If you are willing to admit that your moral axioms would change based on your material realities, then your moral foundation ain't worth shit. It's clearly tied to your status. That's not me making an emotional appeal, I'm simply pointing at the obvious logical contradiction that underwrites your worldview."


Is there any person that is exempt from this "material realities inform moral axioms" framework? Let's assume what you're saying is true - I support the capitalism because it benefits me.

The poor of the world support Not Capitalism because Not Capitalism benefits them, and we'll ignore the millions of poor that want more capitalism. They don't want Not Capitalism because it will be worse for them, right? According to your logic, their moral foundation "ain't worth shit". To the extent that they even have a notion of philosophy or moral axioms, it's probably informed mostly by a sense of "I'm hungry and sick", which seems like material realities to me.

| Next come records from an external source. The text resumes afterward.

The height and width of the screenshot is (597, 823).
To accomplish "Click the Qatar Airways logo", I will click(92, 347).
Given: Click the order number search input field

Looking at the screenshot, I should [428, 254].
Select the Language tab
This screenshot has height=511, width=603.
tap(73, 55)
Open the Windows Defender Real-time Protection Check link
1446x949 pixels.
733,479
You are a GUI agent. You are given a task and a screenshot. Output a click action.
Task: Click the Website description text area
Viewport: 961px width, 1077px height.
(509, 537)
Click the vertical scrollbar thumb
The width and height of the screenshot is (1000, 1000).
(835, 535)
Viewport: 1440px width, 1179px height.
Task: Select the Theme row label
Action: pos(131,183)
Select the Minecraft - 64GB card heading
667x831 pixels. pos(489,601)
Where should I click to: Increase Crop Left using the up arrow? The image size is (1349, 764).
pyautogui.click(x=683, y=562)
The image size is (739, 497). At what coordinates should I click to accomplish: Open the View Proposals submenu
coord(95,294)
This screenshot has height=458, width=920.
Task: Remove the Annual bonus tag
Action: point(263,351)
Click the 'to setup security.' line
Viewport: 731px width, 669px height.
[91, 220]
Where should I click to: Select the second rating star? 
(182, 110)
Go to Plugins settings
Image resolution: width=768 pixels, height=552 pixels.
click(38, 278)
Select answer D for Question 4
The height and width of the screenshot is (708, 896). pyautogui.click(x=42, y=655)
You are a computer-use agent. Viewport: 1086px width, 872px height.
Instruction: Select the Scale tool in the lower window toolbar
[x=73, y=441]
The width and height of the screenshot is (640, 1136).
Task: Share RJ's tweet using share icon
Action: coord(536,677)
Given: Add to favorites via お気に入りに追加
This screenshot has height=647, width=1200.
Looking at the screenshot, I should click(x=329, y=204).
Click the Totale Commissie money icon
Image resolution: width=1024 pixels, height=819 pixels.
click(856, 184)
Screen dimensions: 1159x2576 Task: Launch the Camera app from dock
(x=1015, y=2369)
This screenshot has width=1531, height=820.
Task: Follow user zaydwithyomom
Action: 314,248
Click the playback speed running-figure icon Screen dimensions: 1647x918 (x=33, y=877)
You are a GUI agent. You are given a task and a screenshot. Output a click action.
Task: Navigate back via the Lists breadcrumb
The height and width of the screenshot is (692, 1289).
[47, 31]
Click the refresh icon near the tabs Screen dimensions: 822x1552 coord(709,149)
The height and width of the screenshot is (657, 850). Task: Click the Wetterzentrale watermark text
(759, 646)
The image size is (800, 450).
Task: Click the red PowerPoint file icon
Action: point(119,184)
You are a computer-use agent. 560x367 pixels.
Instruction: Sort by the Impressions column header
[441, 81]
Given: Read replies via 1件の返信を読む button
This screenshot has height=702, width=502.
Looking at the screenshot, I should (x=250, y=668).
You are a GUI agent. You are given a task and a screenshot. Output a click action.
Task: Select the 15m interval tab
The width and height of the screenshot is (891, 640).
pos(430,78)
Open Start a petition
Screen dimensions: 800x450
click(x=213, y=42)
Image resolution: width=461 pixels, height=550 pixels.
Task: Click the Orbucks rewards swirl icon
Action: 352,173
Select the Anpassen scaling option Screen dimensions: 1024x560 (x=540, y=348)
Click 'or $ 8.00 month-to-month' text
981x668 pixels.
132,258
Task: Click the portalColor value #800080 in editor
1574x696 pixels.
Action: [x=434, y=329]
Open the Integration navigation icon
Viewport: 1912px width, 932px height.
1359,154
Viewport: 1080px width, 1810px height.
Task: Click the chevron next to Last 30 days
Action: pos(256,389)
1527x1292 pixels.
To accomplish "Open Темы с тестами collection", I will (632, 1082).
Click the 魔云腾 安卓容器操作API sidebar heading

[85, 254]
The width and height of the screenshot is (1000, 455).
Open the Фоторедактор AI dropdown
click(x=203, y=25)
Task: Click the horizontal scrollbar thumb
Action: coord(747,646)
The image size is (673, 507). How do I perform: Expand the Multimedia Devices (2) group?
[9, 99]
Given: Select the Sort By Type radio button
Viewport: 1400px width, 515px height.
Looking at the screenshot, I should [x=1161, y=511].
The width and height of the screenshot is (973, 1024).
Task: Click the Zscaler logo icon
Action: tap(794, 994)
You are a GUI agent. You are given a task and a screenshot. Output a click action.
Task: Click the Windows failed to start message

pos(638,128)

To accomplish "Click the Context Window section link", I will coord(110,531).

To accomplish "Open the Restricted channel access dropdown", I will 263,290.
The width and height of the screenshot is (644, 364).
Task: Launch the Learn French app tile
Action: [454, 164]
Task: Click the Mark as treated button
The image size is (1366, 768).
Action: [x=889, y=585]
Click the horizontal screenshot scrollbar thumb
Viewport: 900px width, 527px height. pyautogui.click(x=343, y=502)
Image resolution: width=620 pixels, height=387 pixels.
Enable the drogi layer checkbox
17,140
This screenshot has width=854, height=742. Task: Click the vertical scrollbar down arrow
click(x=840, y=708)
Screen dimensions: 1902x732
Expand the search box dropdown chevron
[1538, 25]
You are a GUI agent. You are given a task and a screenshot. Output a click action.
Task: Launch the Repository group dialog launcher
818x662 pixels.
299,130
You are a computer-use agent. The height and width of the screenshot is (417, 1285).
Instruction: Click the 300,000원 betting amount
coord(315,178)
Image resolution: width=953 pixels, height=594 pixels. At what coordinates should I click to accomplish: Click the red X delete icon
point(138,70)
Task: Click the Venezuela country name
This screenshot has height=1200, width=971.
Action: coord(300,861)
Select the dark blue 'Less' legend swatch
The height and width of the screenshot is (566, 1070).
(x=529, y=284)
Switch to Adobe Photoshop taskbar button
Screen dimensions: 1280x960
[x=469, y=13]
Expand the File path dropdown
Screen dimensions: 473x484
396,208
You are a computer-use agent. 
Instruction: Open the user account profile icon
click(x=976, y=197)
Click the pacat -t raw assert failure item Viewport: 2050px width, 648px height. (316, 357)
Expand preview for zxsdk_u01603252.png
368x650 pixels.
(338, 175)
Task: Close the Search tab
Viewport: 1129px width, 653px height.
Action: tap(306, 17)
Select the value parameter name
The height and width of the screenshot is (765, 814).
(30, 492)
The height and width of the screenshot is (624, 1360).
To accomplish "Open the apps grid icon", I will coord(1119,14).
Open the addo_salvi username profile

Or is there some altruistic tier of humanity that is above it all and enlightened enough to have positions that aren't informed by their class? Let me guess...you're part of that tier, and you want other people like you to run the world.

Quote :
"Studies have shown over and over that emotional arguments are the most effective. Maybe not for you, but for most people.

https://qz.com/521628/keep-losing-arguments-a-psychologist-explains-why-emotions-are-more-persuasive-than-logic/"


Thanks - scroll up and I talk about this some. Moral arguments are very effective for a class of topics, but it largely depends on whether both parties come to the discussion with the same moral presuppositions. The best example I can think of is abortion. People make the moral argument that abortion is killing babies, but this doesn't persuade you...why?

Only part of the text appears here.